As also previously described in a first feasibility report [2] 3D T1w, T2w FLAIR (T2w sequence with complete cerebrospinal fluid suppression), 2D T2*w, and 2D T2w sequences were used for anatomical imaging. In addition, a DWI sequence and a resting-state functional sequence (72 images at baseline and first follow-up and an extended version with 133 images at third and fourth follow-up) were performed. The parameters of the core protocol are listed in Table 2. All data were acquired with a single channel transmit/receive birdcage head coil.

Emotion processing task

The emotion processing task was performed only at baseline (s0). It was a short version of a previously published functional MRI (fMRI) paradigm investigating neural responsiveness to happy and sad facial expressions in major depression [13, 14]. Facial stimuli consisted of sad, happy, and neutral expressions [14]. Subjects were presented with alternating 20-s epochs of a facial emotion category interleaved with 10-s epochs of a no-face baseline (crosshair). In a passive viewing task, facial stimuli were presented twice per second for 500 ms in a random sequence within each face category. Each 20-s face category epoch was followed by a 10-s no-face epoch and was presented twice, resulting in a total presentation time of 3 min. The order of blocks was sad-neutral-happy-sad-neutral-happy for each participant. For the emotion processing task, T2* functional data were acquired using a single-shot echo-planar sequence, with parameters selected to minimize distortion in the region of central interest, while retaining adequate signal-to-noise ratio and T2* sensitivity. Volumes consisting of 35 slices were acquired (parameters are listed in Table 2).

MRI plus protocol

For approximately 200 randomly selected participants in each of the population-based and depression cohorts, an additional MRI protocol (BiDirect Plus, Table 4) with higher-resolution anatomic sequences including 3D T1w, 3D T2w, 3D FLAIR, and 3D (combined) multiecho fast field-echo was performed at follow-ups 2 and 3. Data were acquired using a six-channel phased array head coil. The plus protocol parameters are listed in Table 4.

Quality control

There was no hardware upgrade after the start of the MRI study. The software updates did not alter the imaging features of the sequences reported here. A routine checkup of the scanner performance consisted of a mainly weekly Periodic Imaging Quality Test (PIQT) applying a vendor-provided head phantom measured in a birdcage head coil. The parameters tested were signal-to-noise ratio, geometric distortion, and floodfield homogeneity. The vendor service was called if the parameters exceeded specific limits defined by the vendor. During the lifetime of the scanner, the highest diagnostic image quality was maintained. Measures of quality control on manual segmentations of white matter hyperintensities (WMH) have been published in [3].

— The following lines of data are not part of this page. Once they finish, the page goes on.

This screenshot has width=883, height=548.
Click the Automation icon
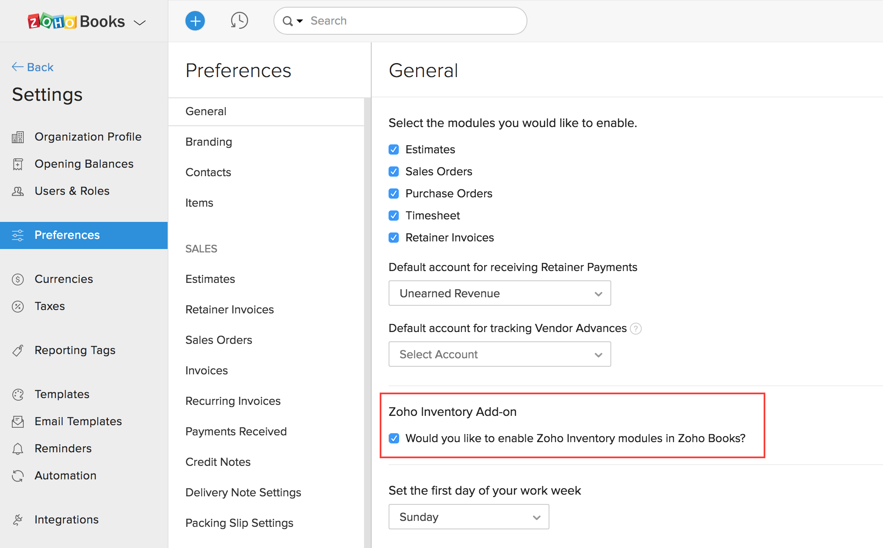point(18,475)
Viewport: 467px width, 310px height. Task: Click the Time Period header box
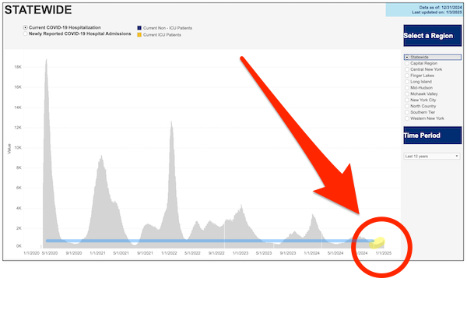click(433, 136)
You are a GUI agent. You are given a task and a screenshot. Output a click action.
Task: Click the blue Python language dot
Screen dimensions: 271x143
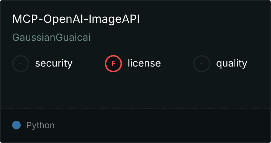click(16, 125)

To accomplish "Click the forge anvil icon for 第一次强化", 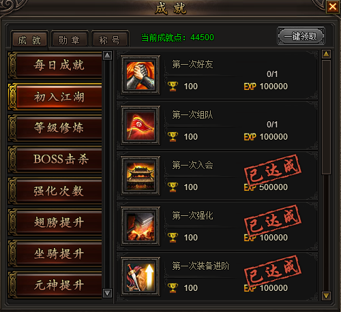I will coord(140,226).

All images were reviewed for incidental findings by (neuro)radiologists in a setting comparable to routine clinical diagnostics. The description of this procedure and the respective results have been previously published in Teuber et al. [2]. An experienced team of neuroradiologists, neurologists, and epidemiologists met regularly to decide by consensus which findings were clinically relevant and should be reported to the participants [2]. The presence and nature of all incidental findings were also included in the study database to allow the adaptable application of inclusion and exclusion criteria for all subsequent data analyses.

All metadata were extracted from the DICOM headers and matched to the BiDirect database to avoid misclassification by ID, age, or sex and to check for deviations from standard MRI protocol (e.g., different resolution, echo time, voxel size). We processed each image using the fully automated MRIQC pipeline [8] to assess image quality. In addition, we use the “BIDSconvertR” Shiny app [15] to provide quick visual access to each sequence and participant.

Standardization

All MRI data was saved and synchronized weekly in DICOM format. The data was then converted to Neuroimaging Informatics Technology Initiative and structured into the BIDS specification [12] using the in-house developed R-package BIDSconvertR [15]. DICOM images were converted with dcm2niix (Linux; v1.0.20190902 [16]), and all potentially identifying information was removed from the header. All sequences were renamed and copied to the BIDS specification [12] and irrelevant sequences (e.g., localizer) were discarded.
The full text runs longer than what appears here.